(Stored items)

↓

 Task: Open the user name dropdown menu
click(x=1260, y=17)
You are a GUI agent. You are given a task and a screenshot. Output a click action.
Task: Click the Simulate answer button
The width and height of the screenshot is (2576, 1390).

↑

**ACTIVITY**
The response must contain every entry, each one identical to the original.

**EXPECTED ANSWER**
 Task: Open the user name dropdown menu
click(x=1260, y=17)
You are a GUI agent. You are given a task and a screenshot. Output a click action.
Task: Click the Simulate answer button
The width and height of the screenshot is (2576, 1390).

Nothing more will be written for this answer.